What does the new curriculum say about duel strikers


https://forum.insidesport.com.au/Topic2037528.aspx

By Bender Parma - 15 Oct 2014 11:20 PM

Watching the socceroos play, to me it is blatantly obvious that Australia needs to strikers to be successsful.

We simply dont have anyone good enough to play as a sole striker. Scott Macdonald was found not to be good enough at international level and he was probably better than any of our current strikers are ever likely to be. The advantage of the dual strikers is massive.

Firstly, it puts added pressure on the central defenders and puts them in two minds which creates mistakes and increase opportunity to score. Secondly, it means the lone strike has support and allows them to play off each others mistakes and imperfections, meaning that where one striker is often forced into a simple turn over, with two strikers a similar result often opens up a side. I think that it is a must for Australian sides and we simply dont have the players to play with anything but two strikers.

But this seems to be against everything this new curriculum stands for. My question to some of the experts in the curriculum is how does such a system deal with the fact that we simply dont have a skilful or good enough player to play, with one striker up front.

And why is there such a concentration on using a 4-3-3 or 4 2 3 1 at the expense of the tried and tested 4-4-2 which is frowned upon. Even when a 4 4 2 is used nowadays, it usually that ridiculous diamond formation which to my mind is simply a 4-4-2 without any with and without your two central midfielders being willing to get stuck into the middle and tackle a bit (with one playing back one bludging up front).

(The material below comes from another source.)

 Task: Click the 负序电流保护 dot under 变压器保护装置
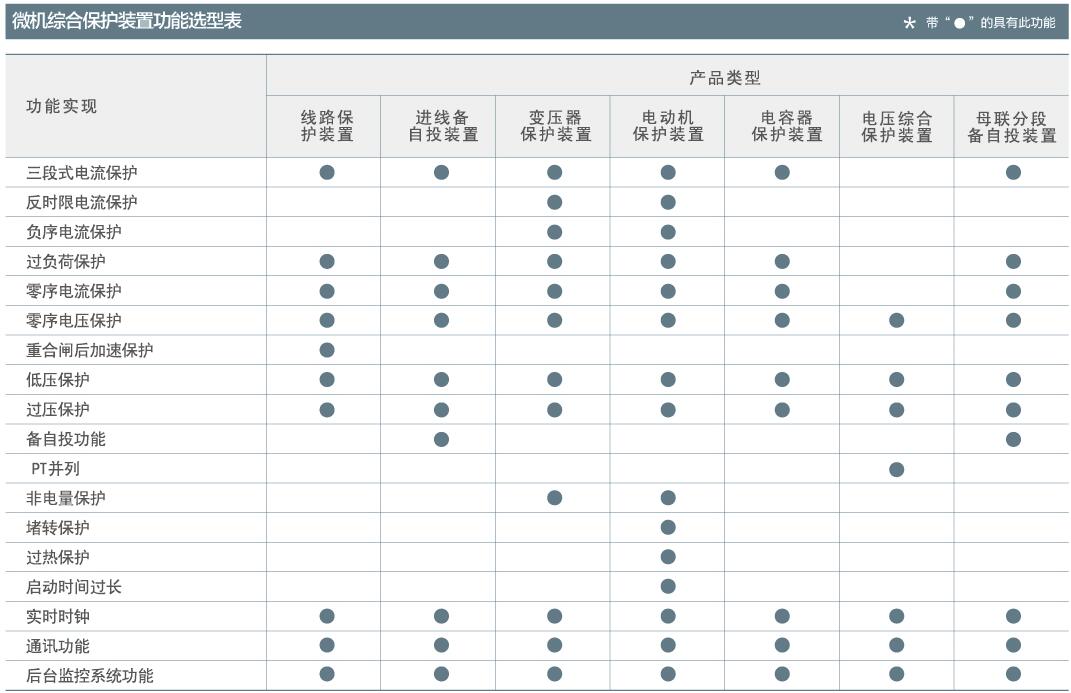tap(554, 232)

Do you think that all the new focus (body shape, killer balls, bpo and all that) would translate equally as good to the 442 formation?
By moops - 5 Nov 2014 3:38 AM

Decentric wrote:
Bender Parma wrote:
Decentric wrote:




The 4-4-2 is axiomatically renowned as a good formation to play a lot of aerial crosses. Recently, Kate Cohen has released statistical data to show that there is only about 1% probability to score from crosses.


I havent seen this data.

I wonder though, if this is because the 4 -3-3 formations means there is only one body in the box and the defenders know exactly where to defend. This takes us back to the reason fro this topic. Surely having a second forward would help fix this?


The number 10, or Attacking Mid, when moving up closer to the central striker in the Ball Possession phase of play, creates the 4-2-4 for a short period of time. it i alike having g a second forward.

Also, with the wingers on left and right sides of the pitch, the opposition winger often goes to the far post, creating the second striker.

I was going to say just this, though the CF can make space for a no 10 to run into channels also.
The biggest problem is composure in the box and the no 10 making runs/playing 1-2's and it's mostly due to the players available.